Both current and previous models, Nina and Jenis, are very slim and light. They also rig very well themselves. However, with the lightest of them, Nina, under 7st (around 40kg), they both almost invariably find they have models who are heavier. Jenis tells me the heaviest model she suspended was a guy of 17.5st (over 110kg). So, the challenges of this have been much in discussion and follow on from 'Tying heavier models'. In floor-work, try to avoid lifting. Where possible using rolling movements and pivot points. Think how you can roll a log or 'walk' a large appliance by tipping it and pivoting alternately from left to right corner as you swing the airborne side forward. To move a bound body to the floor, you can use your own body as a ramp upon which to slide them down. Always bear in mind that once you get beyond a balance point, the weight will suddenly become much harder to control. In these situations, it is wise to ensure you block any potential fall using your body of limbs.

It is always a question of working smart. Brains not brawn applies what ever your strength, weight or skill. Ever since the ancient Egyptians built the pyramids, and possibly before, we have used levers to minimise effort. Fortunately, there's no need for crowbars or the like as the human body has its own built in 'levers'. For example, pulling the upper torso will cause the body to pivot about the main contact point with the floor. A leg can be used as a lever. Of course, one should respect the limits of movement and flexibility and the laws of physics. The longer the 'lever' the greater the effect that will be exerted by a given force. Not a huge a mount of strength need be applied to create severe pain or even serious injury in a strappado position for this reason. Make sure you are not forcing any limb where it is not meant to go!

In suspension, the secret, where a weight or strength issue arises, is to use balance points to minimise the lift or leverage required. This is achieved by lowering the centre of gravity. For example, if one has a model standing with a suspension line over your ring or karabiner connected to the rear of a takate-kote, then try you try to lift the model, you will have to apply a load sufficient to counteract their weight as you are lifting directly over the centre of gravity. This is the load requiring the most strength and weight differential. Regardless of strength, you must be heavier than your model or you will be the only one to leave the ground! However, if you tie off the line with your model some way from the point directly below your suspension point, you ensure some slack when they return to centre. This means you can then push their torso off to one side and have more effective leverage to facilitate lifting the legs into suspension positions. Think how a wheel-barrow works to allow you to lift and move a heavy load with minimum effort. The principle is very similar.
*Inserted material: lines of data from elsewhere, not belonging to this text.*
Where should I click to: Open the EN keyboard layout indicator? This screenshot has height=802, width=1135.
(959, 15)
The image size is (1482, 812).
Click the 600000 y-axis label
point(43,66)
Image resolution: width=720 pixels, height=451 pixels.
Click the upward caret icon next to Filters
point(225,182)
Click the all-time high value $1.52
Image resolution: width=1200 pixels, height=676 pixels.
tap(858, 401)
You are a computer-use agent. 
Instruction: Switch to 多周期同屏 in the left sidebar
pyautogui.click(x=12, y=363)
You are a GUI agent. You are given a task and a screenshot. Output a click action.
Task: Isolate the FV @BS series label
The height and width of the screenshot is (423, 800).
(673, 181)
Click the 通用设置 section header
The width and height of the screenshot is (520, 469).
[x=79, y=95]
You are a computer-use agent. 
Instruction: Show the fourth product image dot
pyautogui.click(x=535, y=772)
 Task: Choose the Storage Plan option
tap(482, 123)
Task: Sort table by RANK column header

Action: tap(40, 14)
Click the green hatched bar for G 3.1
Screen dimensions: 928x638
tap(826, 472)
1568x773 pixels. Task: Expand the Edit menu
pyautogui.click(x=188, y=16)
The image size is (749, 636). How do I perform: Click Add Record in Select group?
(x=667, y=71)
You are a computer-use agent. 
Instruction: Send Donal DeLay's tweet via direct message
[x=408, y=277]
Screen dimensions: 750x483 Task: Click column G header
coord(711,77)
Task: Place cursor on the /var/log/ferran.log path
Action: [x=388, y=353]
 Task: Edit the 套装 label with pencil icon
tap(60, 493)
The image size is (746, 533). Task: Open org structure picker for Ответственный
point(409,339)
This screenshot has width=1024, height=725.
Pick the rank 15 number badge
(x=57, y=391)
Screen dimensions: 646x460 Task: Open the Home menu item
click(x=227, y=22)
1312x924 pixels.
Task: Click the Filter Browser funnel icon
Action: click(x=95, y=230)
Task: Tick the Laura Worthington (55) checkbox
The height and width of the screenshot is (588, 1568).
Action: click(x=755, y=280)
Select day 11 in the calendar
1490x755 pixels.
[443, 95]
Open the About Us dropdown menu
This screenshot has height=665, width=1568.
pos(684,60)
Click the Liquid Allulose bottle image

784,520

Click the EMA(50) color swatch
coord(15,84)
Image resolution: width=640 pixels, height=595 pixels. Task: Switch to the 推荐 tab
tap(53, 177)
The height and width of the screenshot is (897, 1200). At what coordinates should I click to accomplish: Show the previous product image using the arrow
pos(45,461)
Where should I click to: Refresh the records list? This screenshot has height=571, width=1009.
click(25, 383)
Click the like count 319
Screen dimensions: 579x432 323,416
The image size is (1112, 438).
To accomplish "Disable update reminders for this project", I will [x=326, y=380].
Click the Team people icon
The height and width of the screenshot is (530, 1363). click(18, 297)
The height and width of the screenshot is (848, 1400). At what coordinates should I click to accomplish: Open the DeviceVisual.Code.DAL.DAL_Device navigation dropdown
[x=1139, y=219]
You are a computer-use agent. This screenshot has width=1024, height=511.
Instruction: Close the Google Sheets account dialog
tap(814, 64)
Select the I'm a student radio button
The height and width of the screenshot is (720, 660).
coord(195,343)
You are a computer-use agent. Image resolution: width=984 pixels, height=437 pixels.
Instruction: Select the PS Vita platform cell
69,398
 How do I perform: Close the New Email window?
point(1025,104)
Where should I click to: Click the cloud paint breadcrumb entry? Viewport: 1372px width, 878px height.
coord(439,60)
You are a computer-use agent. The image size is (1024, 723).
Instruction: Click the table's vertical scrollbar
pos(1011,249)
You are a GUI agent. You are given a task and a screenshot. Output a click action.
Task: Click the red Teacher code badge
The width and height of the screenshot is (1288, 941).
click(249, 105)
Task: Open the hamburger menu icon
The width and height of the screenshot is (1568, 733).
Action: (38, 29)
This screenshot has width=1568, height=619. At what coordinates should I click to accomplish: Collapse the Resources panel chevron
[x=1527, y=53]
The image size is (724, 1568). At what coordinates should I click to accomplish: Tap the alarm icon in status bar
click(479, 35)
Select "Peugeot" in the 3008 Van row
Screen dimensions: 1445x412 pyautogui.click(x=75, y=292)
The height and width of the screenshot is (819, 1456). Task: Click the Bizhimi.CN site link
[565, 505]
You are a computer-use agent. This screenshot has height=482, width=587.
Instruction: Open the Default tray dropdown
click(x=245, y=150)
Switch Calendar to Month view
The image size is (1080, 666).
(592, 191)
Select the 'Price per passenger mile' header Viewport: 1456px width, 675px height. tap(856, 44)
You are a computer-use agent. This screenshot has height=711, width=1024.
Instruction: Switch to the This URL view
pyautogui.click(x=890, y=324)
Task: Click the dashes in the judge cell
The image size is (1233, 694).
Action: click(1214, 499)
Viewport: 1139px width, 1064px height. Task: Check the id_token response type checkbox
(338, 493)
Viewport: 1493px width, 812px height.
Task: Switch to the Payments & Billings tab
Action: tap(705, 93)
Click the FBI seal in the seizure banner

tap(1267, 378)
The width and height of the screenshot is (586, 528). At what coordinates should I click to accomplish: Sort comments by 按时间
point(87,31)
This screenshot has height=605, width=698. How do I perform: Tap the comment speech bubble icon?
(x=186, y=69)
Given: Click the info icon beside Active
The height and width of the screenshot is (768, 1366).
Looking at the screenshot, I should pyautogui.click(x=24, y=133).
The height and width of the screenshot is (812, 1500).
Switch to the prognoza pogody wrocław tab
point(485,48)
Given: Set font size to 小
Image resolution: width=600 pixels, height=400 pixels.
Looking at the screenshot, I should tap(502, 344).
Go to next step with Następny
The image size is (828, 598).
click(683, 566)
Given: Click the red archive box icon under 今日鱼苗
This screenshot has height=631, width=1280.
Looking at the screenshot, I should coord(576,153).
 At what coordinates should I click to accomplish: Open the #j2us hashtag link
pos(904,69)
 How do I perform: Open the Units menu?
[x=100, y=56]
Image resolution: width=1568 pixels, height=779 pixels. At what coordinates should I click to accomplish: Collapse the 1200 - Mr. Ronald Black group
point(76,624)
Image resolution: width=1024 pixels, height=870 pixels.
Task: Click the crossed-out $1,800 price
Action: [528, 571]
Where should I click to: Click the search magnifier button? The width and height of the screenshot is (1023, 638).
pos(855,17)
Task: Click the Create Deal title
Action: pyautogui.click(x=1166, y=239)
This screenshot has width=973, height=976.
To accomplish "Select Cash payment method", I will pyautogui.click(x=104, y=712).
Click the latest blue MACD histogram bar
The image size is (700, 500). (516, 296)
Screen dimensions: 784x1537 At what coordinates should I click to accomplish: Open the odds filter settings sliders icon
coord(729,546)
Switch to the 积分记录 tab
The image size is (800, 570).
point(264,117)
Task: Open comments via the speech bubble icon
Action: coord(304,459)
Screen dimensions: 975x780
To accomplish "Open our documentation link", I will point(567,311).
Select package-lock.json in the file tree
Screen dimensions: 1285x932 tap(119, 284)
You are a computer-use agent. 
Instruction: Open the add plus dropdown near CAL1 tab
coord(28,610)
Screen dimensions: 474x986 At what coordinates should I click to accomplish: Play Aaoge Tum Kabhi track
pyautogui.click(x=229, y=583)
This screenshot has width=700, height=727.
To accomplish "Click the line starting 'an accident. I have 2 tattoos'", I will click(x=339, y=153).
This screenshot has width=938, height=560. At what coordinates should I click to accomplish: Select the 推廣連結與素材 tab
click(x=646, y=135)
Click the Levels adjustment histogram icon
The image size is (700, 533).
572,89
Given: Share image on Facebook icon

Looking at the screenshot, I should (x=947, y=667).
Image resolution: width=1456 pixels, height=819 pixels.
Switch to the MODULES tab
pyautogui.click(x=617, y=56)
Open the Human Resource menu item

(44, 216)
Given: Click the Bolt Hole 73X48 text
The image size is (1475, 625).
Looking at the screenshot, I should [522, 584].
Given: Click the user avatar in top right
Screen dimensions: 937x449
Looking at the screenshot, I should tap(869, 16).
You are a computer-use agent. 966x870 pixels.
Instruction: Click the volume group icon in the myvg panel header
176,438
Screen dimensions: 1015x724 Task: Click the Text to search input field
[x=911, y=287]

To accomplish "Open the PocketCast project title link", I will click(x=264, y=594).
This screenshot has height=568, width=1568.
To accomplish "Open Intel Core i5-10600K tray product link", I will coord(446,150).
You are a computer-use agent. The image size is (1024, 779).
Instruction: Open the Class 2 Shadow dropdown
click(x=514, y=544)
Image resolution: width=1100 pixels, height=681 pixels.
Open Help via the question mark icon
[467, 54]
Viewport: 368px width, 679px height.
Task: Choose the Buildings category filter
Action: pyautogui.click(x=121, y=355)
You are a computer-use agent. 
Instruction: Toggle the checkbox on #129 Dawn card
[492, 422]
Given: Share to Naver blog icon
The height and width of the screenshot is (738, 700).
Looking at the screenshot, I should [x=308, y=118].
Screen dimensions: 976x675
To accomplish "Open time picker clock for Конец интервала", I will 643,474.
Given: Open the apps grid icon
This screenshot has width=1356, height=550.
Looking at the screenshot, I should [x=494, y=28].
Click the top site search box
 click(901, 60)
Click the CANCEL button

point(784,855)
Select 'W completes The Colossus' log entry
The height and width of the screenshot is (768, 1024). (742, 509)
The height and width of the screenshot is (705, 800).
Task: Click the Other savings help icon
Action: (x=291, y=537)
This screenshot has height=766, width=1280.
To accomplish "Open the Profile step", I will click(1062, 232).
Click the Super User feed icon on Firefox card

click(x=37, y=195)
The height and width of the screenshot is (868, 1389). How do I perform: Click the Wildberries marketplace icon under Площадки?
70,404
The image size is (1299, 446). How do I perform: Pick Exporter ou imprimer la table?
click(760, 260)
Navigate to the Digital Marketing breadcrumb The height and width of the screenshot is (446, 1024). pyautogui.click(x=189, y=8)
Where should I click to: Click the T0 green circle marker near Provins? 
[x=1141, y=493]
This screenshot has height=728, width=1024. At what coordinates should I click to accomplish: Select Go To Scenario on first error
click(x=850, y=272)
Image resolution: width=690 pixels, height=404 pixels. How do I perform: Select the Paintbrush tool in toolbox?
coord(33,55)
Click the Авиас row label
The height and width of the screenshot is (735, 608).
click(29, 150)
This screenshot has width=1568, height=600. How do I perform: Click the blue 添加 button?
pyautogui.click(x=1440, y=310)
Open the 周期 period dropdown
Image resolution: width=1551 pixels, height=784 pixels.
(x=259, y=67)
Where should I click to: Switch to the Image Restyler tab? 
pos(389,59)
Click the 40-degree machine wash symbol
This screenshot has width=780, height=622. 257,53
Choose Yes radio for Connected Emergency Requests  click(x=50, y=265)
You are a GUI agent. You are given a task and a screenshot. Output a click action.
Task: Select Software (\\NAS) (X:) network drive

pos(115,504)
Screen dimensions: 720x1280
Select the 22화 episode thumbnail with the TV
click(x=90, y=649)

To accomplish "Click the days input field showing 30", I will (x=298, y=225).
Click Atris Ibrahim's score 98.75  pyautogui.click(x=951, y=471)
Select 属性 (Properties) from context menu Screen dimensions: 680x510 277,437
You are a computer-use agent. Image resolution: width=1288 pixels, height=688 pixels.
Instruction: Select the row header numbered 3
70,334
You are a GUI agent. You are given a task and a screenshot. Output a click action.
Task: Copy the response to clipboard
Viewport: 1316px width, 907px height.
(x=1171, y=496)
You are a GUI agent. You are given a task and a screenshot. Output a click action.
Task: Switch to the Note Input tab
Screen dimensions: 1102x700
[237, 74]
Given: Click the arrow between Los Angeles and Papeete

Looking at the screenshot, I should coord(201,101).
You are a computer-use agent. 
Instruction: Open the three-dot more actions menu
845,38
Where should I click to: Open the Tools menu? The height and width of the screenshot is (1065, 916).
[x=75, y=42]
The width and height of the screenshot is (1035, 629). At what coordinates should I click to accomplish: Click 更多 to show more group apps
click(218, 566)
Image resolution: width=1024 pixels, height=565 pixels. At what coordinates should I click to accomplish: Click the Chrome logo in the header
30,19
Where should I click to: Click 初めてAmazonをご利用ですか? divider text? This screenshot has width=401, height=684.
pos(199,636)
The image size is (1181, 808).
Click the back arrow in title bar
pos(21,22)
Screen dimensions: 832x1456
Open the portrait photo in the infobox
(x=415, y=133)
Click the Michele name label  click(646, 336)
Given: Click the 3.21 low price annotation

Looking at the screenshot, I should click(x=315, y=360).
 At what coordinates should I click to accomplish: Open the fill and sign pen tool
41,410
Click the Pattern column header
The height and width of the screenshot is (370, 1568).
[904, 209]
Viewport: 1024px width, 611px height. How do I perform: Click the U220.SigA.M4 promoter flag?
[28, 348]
Although friction is your friend when tying or when lowering. it is your enemy, with its ally gravity, when lifting as it makes a hard job harder. Despite all appearances, even the rope gods cannot overcome gravity, so anything you can do to reduce friction is all to the good. The greatest friction will be from rope on rope. Thus, if you are using a pulley system, by running the rope back from the suspension point to your harness and down again, you will get a lot of resistance from where the rope runs through the bight or under the inverted Y-connection. Running through a 'biner instead will make a massive difference as it creates much less resistance. You can make a small improvement at the overhead point by switching to a ring with a gentle radius, i.e. around 25mm/1". The sharper the turn the rope makes, the greater the friction and the more damaging to your rope.

It would be wise to have a read of the articles on rope breaks. Although, I don't see much likelihood of feather-weight riggers doing dynamic suspensions with models vastly heavier partners, it should be born in mind that appropriate rope should be used nevertheless. Whilst you can get away with 5mm jute with a tiny Japanese girl, 90kg/200lb of prime beefcake is another matter!

If you are new to suspension or heavier working loads, be aware that the greater the weight the harder it is. It is something I appreciate every time I work with even somebody of average weight. Lifts are more strenuous, it is harder to 'brake' the rope by tightening your grip, jams are more likely and knots can be much harder to release. It is also a lot harder to get out of trouble if things don't go right. I have had a rope jam but been able to support or lift Nina and still have a hand free to release it with barely a hiccup; with another 20kg or so and it might be a different story.

The physics and engineering in shibari are not a special case. The same laws apply as to the rest of the world. Be aware of at least the basics of these principals and it will make things a lot easier.